The wikipedia definition of steganography (first sentence):

Wikipedia wrote:

"Steganography is the art and science of writing hidden messages in such a way that no one, apart from the sender and intended recipient, suspects the existence of the message, a form of security through obscurity. "

Truecrypt fails that test.
An adversary, upon seeing a truecrypt volume (or large unmarked file in the filesystem), will always suspect that 1) there's a truecrypt volume there, and 2) there's a hidden volume in that truecrypt volume.

The owner of the volume could plausibility deny it, but the adversary will still suspect the existance of the message; so truecrypt, as a whole system, doesn't offer steganography.


Which brings us on to...

ChRoMe wrote: »

Thats exactly what it is, true crypt's concept is that if someone holds a gun to your head and you supply them the key/password to decrypt, if the hidden partition is not exposed, that will help prove you did it under duress.

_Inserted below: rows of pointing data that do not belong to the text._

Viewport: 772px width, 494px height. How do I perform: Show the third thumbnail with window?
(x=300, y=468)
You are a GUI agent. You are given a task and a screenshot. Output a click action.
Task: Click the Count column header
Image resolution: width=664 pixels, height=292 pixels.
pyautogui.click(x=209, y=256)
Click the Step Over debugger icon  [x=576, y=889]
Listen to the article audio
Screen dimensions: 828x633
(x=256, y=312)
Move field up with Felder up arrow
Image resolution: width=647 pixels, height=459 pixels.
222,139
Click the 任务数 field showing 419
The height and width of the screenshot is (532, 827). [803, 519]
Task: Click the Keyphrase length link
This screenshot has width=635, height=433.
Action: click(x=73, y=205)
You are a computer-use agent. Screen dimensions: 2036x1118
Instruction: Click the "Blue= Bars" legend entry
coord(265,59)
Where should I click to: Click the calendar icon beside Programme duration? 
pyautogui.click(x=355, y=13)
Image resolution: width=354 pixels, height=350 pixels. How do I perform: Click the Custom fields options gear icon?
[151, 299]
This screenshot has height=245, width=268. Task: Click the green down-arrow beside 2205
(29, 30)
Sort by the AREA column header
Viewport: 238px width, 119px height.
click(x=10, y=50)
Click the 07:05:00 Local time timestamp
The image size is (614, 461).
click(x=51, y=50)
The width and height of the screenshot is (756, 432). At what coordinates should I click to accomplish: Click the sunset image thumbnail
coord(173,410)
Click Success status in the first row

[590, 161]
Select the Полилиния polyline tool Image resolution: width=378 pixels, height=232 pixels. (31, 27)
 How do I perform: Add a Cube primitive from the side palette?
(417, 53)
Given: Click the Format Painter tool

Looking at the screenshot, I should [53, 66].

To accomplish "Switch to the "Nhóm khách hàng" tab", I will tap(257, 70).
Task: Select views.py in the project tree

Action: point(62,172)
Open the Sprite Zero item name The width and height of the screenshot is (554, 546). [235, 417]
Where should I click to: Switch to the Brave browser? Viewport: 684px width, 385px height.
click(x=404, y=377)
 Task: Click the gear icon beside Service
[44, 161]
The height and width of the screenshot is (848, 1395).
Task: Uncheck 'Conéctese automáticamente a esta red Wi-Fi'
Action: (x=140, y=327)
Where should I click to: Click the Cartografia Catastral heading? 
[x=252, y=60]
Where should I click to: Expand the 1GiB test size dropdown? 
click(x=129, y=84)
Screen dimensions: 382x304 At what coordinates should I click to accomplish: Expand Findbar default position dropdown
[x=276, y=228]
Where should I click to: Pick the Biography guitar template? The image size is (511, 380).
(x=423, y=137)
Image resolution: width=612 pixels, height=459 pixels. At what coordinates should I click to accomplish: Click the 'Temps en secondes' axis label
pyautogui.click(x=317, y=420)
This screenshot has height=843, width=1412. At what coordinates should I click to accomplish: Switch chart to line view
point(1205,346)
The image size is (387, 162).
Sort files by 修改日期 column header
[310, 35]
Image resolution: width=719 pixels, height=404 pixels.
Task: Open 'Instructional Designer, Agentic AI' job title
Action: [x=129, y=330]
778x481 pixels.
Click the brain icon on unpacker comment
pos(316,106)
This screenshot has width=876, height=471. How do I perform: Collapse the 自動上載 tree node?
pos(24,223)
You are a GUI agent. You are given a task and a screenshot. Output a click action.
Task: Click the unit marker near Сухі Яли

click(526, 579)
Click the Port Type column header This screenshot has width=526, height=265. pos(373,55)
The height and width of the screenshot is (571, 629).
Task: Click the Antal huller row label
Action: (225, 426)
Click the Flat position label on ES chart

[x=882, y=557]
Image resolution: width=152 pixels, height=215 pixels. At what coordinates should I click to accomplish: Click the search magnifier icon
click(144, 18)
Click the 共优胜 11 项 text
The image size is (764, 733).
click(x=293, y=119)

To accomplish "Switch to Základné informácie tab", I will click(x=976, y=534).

I don't exactly understand your post, there, Chrome - Im not sure it makes sense?


But, anyway, what I wanted to say, is that if you are in a 'gun to head' scenario (improbable, but heaven forbid), truecrypt offers no protection.

The bad guys will just beat you with the $5 wrench until you tell them the password to the inner volume.

You will tell them the password before they stop beating you with the wrench, because that's how humans work.


And, that, is why I don't consider truecrypt steganography.
Whereas perhaps a clever way of embedding messages in images, like the OP is working on (but (at least somewhat) statistically secure, which the OP doesn't have) is potentially steganography, in that an adversary would never even suspect a message, truecrypt does not offer that.

mad turnip wrote: »

This is pretty cool, could be expanded by adding some kind of passcode to the file and running it through some kind of decryption algorithm, a very simple one being a caesar cipher.

The caesar cipher won't even keep out your kid sister :-)

srsly78

Fergal TrueCrypt lets you give a "fake password" for $5 wrench scenarios, this gives access to a fake "secret" partition.

mad turnip

fergalr wrote: »

The caesar cipher won't even keep out your kid sister :-)

I mistakenly just read page one, and stupidly forgot that people on boards actually have an idea what there talking about!!!!!!!!!!